> DOCUMENT TEXT:
_ _ _ _ _

SUMMARY OF THE INVENTION

[0010] It is a general object of the present invention to provide an improved and useful signal processing circuit in which the above-mentioned problems are eliminated.

[0011] A more specific object of the present invention is to provide a signal processing circuit capable of performing an accurate and stable signal processing.

[0012] In order to achieve the above-mentioned objects, there is provided according to one aspect of the present invention a signal processing circuit performing a signal processing according to a signal rid of a chattering component, the circuit comprising a digitizing circuit digitizing an input analog signal together with the chattering component included therein according to a level of the input analog signal, and a chattering removing circuit removing the chattering component from the signal digitized by the digitizing circuit.

[0013] Additionally, in the signal processing circuit according to the present invention, the digitizing circuit includes an integration circuit outputting an average level of the input analog signal, and an open-loop comparator performing a comparison of the input analog signal with the average level so as to output a signal corresponding to a result of the comparison.

[0014] According to the present invention, the digitizing circuit digitizes the input analog signal together with the chattering component included therein, and the chattering component is removed by the chattering removing circuit from the signal digitized together with the chattering component included therein; accordingly, the wobble signal can be evaluated accurately and stably.

[0015] Additionally, according to the present invention, the digitizing circuit is provided with no hysteresis and so forth, and thus, a C/N after the digitization is not deteriorated; accordingly, an accurate and stable signal processing can be performed.

[0016] Other objects, features and advantages of the present invention will become more apparent from the following detailed description when read in conjunction with the accompanying drawings.

BRIEF DESCRIPTION OF THE DRAWINGS

[0017] FIG. 1 is a block diagram of an optical disk, device including a signal processing circuit according to an embodiment of the present invention;

[0018] FIG. 2 is an illustration of a structure of an optical disk mounted on the optical disk device according to the present embodiment;

[0019] FIG. 3 is a block diagram of the signal processing circuit of the optical disk device according to the present embodiment;

[0020] FIG. 4 is a diagram showing a circuit configuration of a pulse signal generation circuit according to the present embodiment;

[0021] FIG. 5 is a diagram showing operational waveforms of the pulse signal generation circuit according to the present embodiment;

[0022] FIG. 6 is a diagram showing operational waveforms of the signal processing circuit according to the present embodiment;

[0023] FIG. 7 is a diagram used for explaining a method for judging a quality of a wobble signal according to the present embodiment;

[0024] FIG. 8 is a graph comparing a case where a quality of a wobble signal is judged by using the method according to the present embodiment with a case where a quality of a wobble signal is judged by using a method according to a comparative example; and

[0025] FIG. 9 is a block diagram showing a configuration of a variation of the pulse signal generation circuit.

DETAILED DESCRIPTION OF THE PREFERRED EMBODIMENTS

[0026] A description will now be given, with reference to the drawings, of embodiments according to the present invention.

[0027] FIG. 1 is a block diagram of an optical disk device 10 according to an embodiment of the present invention. FIG. 2 is an illustration of a structure of an optical disk mounted on the optical disk device 10 according to the present embodiment.

_ _ _ _ _

> MATERIAL PROVIDED:
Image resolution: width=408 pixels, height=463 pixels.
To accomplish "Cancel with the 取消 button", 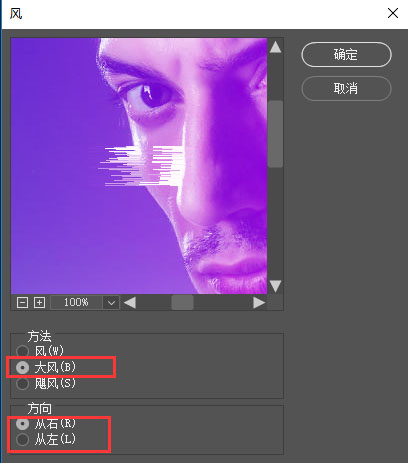I will (x=346, y=88).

_ _ _ _ _

> PROBLEMS AND TASKS:
1. Reproduce the stretch of the patent excerpt on the signal processing circuit from "[0025] FIG. 9" through "the present embodiment.".
2. Render the following sentence from the patent excerpt on the signal processing circuit into German: "A more specific object of the present invention is to provide a signal processing circuit capable of performing an accurate and stable signal processing."

> PER-TASK ANSWERS:
1.
[0025] FIG. 9 is a block diagram showing a configuration of a variation of the pulse signal generation circuit.

DETAILED DESCRIPTION OF THE PREFERRED EMBODIMENTS

[0026] A description will now be given, with reference to the drawings, of embodiments according to the present invention.

[0027] FIG. 1 is a block diagram of an optical disk device 10 according to an embodiment of the present invention. FIG. 2 is an illustration of a structure of an optical disk mounted on the optical disk device 10 according to the present embodiment.

2. Eine spezifischere Aufgabe der vorliegenden Erfindung besteht darin, eine Signalverarbeitungsschaltung bereitzustellen, die in der Lage ist, eine genaue und stabile Signalverarbeitung durchzuführen.